ZU ERLEDIGEN –
1. Beantworten Sie anhand des Textes über Frauen- und Männerhäuser diese Fragen:
(a) Welcher Partei gehört Frauenministerin Giffey an?
(b) In welchem Monat soll das Thema bei der Frauen- und Gleichstellungsministerkonferenz auf der Tagesordnung stehen?
(c) Welches Verhältnis von Frauenhäusern zu Männerhäusern in Deutschland wird genannt?
2. Übersetzen Sie bitte den Satz „Der Bund wolle dazu gemeinsam mit Ländern und Kommunen ein Konzept erstellen.“ aus dem Text über Frauen- und Männerhäuser ins Englische.
3. Schreiben Sie den Text über Frauen- und Männerhäuser im Anschluss an seinen letzten Satz fort.

ZITIERTER TEXT –

▼

Komplett neuer Ansatz nach Amokfahrt: Könnten wir Männern vielleicht helfen, statt sie zu hassen?

Bevor wir zu dem Beitrag kommen, auf den ich in der Überschrift dieses Blogbeitrags anspiele, einige andere aktuelle Hinweise in der heutigen Presseschau.



1. Frauenministerin Giffey (SPD) fordert mehr Notunterkünfte für Opfer häuslicher Gewalt: Natürlich nur für die aus SPD-Sicht würdigen Opfer, also Frauen und Kinder.

Giffey forderte: "Wir brauchen ein Aktionsprogramm gegen Gewalt an Frauen und ihren Kindern." Der Bund wolle dazu gemeinsam mit Ländern und Kommunen ein Konzept erstellen. Das Thema solle zudem bei der Frauen- und Gleichstellungsministerkonferenz im Juni auf der Tagesordnung stehen und spiele auch bei den laufenden Haushaltsberatungen eine Rolle.


Aktuelles Verhältnis Frauenhäuser im Vergleich zu Männerhäusern in Deutschland: 400 zu 4.

▲

ROHDATEN –

▼

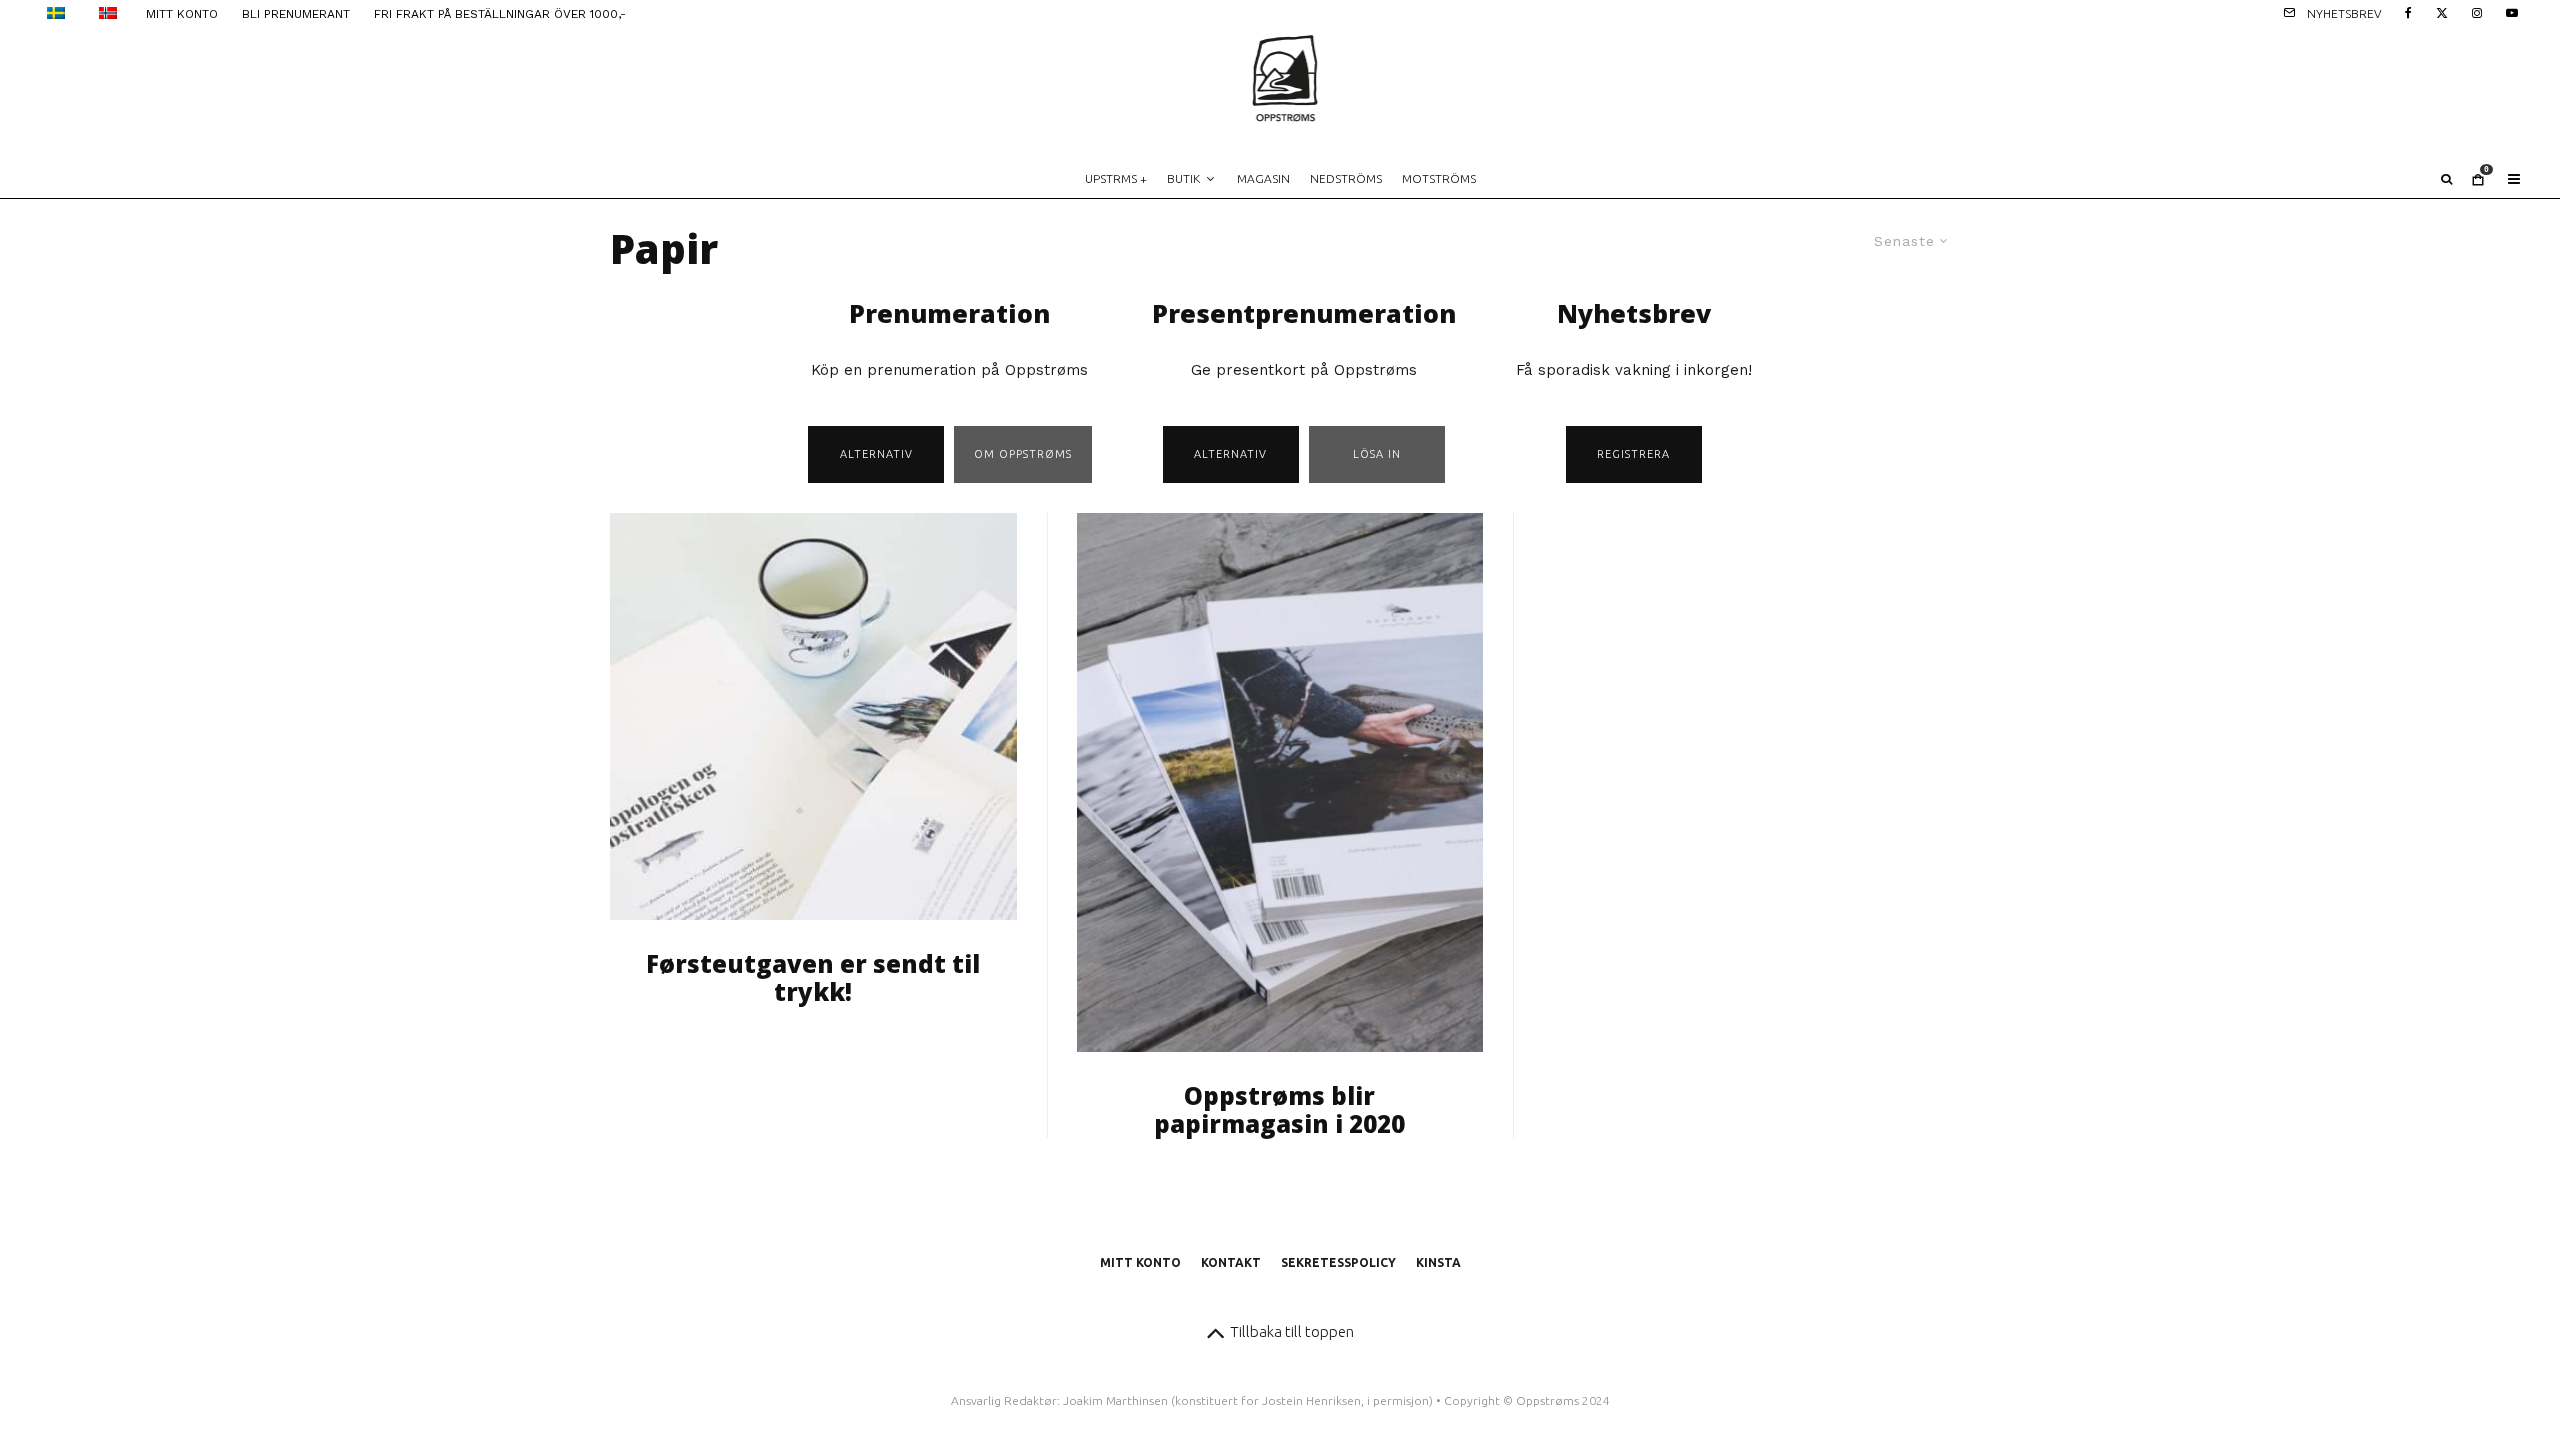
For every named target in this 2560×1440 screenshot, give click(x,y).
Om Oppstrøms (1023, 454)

▲

GEGEBENE ANTWORTEN –
1.
(a) Der SPD.
(b) Im Juni.
(c) 400 zu 4.

2. The federal government intends to draw up a plan for this together with the states and municipalities.

3.
2. Ein Auftritt der Rapper 187 Straßenbande an der Uni Paderborn soll auf Wunsch des Zentrums für Genderstudien verboten werden.



3. Der Sexismusbeauftragte beschäftigt sich in einem ausführlichen Artikel mit der Frage, warum nur Frauen Verantwortung verweigern dürfen, wenn es um gemeinsamen Nachwuchs geht.



4. Kentucky ist der erste US-Bundesstaat, bei dem das "Wechselmodell" (gleiche Betreuung des Nachwuchses nach Trennung der Eltern) durchgesetzt wurde.



5. Weibliche Verbrecher brauchen Hilfe und kein Gefängnis heißt es bei der BBC.



6. Im britischen Spectator erklärt Andy Shaw, mit welchen einfachen sieben Schritten Männer zu Feministen werden können.



7. In der "Welt" haben Holger Kreitling und Heike Vorwinkel einen Artikel veröffentlicht, der ursprünglich die Schlagzeile "Frauenhasser und radikale Männerrechtler in Deutschland" trug (jetzt noch an seiner URL und auf Websites wie Google News erkennbar), inzwischen aber zu "Hass auf Frauen und der Traum von einer Revolution" geändert wurde. Leider kann man ihn online nur in Verbindung mit einem (Probe-)Abo lesen. Wenn einer von euch über ein "Welt"-Abo verfügt, würde ich mich über die Zusendung des Textes freuen.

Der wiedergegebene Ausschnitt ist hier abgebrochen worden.